**Trecho do documento**
A Coadjuvância dos Fenecos
O escrete argelino é conhecido como Raposas do Deserto, ou simplesmente
Fenecos. Pequenos, esquisitos e frágeis, esses simpáticos animaizinhos possuem apenas
1,5 kg — as maiores raposas chegam a ter mais de 6 kg —, sobrevivendo em locais
áridos, algo muito semelhante ao estéril futebol africano. Alimentam-se de
qualquer criatura de pequenas dimensões, assim como os argelinos fazem em seu
continente. Todavia, caso encontre um adversário grande, se acovardam e fogem,
sendo, não raro, capturados e transformados em presa. Esta tem sido a sina da
seleção da Argélia, candidata mais uma vez à figuração no grande habitat do
Futebol: a Copa do Mundo.

**Informações fornecidas**
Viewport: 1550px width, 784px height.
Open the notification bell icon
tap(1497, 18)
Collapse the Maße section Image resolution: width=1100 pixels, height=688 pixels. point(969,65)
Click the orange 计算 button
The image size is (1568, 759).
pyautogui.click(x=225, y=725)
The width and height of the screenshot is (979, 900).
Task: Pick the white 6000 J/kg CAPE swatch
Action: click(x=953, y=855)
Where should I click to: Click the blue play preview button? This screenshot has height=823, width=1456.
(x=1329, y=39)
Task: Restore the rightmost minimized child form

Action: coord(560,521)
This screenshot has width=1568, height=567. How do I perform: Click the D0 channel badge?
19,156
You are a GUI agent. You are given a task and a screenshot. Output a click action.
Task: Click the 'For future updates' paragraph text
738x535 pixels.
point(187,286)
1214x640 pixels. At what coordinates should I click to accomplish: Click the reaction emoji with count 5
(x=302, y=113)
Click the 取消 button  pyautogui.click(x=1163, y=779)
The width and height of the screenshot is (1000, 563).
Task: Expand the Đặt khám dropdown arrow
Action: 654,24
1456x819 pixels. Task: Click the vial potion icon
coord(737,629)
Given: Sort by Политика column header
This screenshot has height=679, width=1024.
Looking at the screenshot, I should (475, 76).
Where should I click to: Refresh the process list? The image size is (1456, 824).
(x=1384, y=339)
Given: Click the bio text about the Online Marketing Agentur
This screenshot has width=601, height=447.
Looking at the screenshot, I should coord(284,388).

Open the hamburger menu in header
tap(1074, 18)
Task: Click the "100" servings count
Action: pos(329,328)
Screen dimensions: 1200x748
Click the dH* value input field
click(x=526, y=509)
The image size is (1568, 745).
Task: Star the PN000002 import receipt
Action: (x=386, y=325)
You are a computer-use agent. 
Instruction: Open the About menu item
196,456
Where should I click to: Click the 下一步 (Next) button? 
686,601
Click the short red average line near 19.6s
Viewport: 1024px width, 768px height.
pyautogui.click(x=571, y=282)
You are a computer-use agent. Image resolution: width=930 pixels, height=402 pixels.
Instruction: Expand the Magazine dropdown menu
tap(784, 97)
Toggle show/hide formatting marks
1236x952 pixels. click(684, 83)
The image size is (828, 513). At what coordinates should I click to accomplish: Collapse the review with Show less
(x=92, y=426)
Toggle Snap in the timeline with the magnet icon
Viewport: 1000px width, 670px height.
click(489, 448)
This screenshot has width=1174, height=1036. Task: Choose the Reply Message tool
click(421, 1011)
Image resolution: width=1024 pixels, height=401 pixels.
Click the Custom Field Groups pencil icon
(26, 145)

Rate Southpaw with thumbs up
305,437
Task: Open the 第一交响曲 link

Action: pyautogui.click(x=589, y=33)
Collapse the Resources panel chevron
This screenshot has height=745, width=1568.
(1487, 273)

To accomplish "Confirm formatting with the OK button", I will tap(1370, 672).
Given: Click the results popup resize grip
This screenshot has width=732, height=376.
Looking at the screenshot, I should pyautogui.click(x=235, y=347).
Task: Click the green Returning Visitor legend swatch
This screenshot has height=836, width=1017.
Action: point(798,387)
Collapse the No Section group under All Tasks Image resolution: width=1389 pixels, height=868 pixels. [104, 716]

**Objetivo**
Prossiga o texto sobre a seleção argelina a partir da última frase apresentada.

**Resposta à tarefa**
Fenecos são as menores raposas do mundo. Apesar de espertas, são frágeis, tal qual a seleção da Argélia. |
A Argélia, de fato, nunca foi protagonista. Do ponto de vista histórico,
serviu como região de trânsito entre os grandes impérios antigos da Europa e do
Oriente. O povo berbere, conhecido como “Povo da Areia” em um famoso filme de
ficção científica, sofreu dominações cartaginesas, romanas, bizantinas, árabes,
otomanas e francesas. Como herança, destacam-se a predominância da religião
muçulmana oriunda dos árabes, a pujança e beleza de cidades como Constantine
(Cartaginesa) e Djemila (Romana). Já a lembrança francesa é de dominação
política (guerra civil), econômica (disputa pelo gás natural) e futebolística.
Craques como Zidane, Benzema e Nasri são descendentes de argelinos e,
teoricamente, não teriam dificuldades em disputar partidas pelo selecionado do
norte da África. Mas preferiram abdicar de seu passado e atender aos apelos da
Metrópole, deixando o segundo maior país da África literalmente na condição de
um deserto de craques — em tempo: 87% do território do país é coberto pelo
Saara.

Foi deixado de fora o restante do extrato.